● To do:
In the listing below, locate the lines bearing the word "time". Copy every one of them.

● Data in this exercise:
★ ★ ★ ★

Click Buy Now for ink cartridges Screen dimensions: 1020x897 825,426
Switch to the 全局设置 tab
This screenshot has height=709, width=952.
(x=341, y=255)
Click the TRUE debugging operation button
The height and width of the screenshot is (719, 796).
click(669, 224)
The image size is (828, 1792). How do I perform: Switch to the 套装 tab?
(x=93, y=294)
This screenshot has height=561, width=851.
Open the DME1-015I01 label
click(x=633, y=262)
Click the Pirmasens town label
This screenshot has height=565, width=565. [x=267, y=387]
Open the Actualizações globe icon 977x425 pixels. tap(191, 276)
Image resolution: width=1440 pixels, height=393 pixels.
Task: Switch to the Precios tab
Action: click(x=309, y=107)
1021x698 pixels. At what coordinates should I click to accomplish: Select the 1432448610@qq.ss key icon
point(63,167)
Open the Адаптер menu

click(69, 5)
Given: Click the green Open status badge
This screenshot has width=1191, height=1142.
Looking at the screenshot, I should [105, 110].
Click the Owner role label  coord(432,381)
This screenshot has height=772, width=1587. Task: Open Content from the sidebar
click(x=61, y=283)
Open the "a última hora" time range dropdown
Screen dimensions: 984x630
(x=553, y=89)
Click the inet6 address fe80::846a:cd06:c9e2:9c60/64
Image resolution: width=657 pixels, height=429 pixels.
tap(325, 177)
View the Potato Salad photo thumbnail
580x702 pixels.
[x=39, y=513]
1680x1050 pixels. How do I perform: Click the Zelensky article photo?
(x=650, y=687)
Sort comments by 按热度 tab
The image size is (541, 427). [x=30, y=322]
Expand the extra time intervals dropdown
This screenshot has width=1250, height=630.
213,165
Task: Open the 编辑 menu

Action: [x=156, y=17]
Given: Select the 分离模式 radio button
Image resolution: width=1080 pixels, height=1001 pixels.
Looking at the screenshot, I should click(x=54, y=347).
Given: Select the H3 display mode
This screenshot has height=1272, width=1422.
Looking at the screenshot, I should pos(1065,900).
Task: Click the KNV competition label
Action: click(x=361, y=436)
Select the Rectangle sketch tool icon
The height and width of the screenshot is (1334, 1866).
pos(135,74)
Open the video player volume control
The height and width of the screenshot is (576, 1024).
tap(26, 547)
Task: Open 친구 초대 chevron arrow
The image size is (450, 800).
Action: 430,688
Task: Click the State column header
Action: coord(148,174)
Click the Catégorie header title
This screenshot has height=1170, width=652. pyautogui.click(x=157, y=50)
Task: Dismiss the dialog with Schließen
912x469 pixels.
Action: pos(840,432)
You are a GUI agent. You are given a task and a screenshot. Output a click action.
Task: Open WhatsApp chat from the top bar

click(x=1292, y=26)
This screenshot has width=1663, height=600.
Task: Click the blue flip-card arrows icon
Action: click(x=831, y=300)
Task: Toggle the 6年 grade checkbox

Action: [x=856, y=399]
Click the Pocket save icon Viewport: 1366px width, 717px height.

★ ★ ★ ★

● Solution below:
Open the "a última hora" time range dropdown
Expand the extra time intervals dropdown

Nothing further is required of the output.